How does a playwright ever shake off their greatest success, especially when it’s their earliest and in fact only seriously successful play? I once wrote a review of one such play – “Sleuth, by Anthony Shaffer, author of Sleuth“, is how I succinctly described his legacy but also the encumbrance for him of being known for that play only. (Even more difficult is the competing reputation of his twin brother Peter, who would become even more celebrated for a more serious body of work with plays like Equus, The Royal Hunt of the Sun and Amadeus).
But now the ever-enterprising Menier Chocolate Factory are making a stab, so to speak, at rehabilitating Anthony Shaffer‘s reputation beyond Sleuth (first produced in 1970) by unearthing this 1975 successor Murderer.
The trouble is that Shaffer himself had already written this playful psychological genre out of existence with Sleuth, and its hard to be taken in anymore by the seemingly endless variations of obsessive cat-and-mouse games of illusion and reality that the characters play with both each other and the audience.
That said, there’s still an old-fashioned, hokey fun to be had from watching it all unravel, however improbably but amusingly along the way. Both Shaffer and Adam Speers‘ production get off to a cracking start, with the tension of the first half hour minutely ratcheted up in a beautifully orchestrated ballet of entirely wordless plotting as we watch Norman Bartholomew (Les
Dennis) dope a woman, kill her and then, Lieutenant of Inishmore style, systematically dismember her body in the bath, to the accompaniment of Gresby Nash’s portentous soundtrack.
By the time there’s the inevitable knock at the door and the local bobby Sergeant Stenning (George Potts) offers the first spoken words of the evening – “Open up, police!” – we’ve become voyeurs as well as witnesses, not unlike the busybody neighbour next door who has observed it all through a window and reported the events to the police.

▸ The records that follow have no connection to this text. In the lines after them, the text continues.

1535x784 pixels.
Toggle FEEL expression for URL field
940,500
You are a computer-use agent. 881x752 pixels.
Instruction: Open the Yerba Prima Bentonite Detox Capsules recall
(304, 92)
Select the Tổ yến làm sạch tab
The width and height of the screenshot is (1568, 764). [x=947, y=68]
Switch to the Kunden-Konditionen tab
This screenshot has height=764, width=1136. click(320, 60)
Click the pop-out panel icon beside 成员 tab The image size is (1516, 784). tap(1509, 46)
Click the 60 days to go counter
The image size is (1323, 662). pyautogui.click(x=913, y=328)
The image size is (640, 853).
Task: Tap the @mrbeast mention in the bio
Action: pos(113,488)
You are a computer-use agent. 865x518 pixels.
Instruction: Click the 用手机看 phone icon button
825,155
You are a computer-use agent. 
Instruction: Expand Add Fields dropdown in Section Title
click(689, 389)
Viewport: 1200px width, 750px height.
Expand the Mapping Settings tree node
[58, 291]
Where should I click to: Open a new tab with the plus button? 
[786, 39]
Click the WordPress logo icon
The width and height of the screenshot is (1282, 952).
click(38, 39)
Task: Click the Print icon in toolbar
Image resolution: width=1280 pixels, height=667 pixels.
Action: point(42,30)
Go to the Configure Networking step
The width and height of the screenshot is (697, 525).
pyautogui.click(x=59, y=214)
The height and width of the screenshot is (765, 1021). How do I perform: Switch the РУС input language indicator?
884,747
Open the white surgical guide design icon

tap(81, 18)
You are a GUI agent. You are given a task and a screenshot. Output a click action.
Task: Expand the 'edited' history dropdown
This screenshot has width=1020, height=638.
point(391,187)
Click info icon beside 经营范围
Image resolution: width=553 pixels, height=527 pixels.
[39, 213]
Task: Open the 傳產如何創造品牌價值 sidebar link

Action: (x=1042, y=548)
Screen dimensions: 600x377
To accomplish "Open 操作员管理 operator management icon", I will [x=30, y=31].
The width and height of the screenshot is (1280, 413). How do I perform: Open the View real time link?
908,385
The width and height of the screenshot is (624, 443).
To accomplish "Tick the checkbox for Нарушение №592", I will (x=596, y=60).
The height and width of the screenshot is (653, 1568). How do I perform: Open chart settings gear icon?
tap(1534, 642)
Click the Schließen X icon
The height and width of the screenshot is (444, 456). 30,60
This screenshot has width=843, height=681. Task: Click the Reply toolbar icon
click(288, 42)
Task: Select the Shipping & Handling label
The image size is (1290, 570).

But before you report me to the Critics’ Circle for blowing the plot, rest assured that this is only the starting point for an intricately plotted meditation on the methods, motivations and madness of murder that the lead character is obsessed by, and might just be the solution to the competing claims of his mistress Millie (Lisa Kay) and long-suffering wife, Elizabeth (Caroline Langrishe).
Les Dennis imbues Bartholomew with the right sweaty slipperiness to hold our attention at the centre, though the stock characters around him are barely animated in a series of stock performances. But there’s an ace three-level set by Simon Scullion, superbly lit by Henry Pulling, that both brilliantly contributes to and generates its own broodingly atmospheric tension throughout.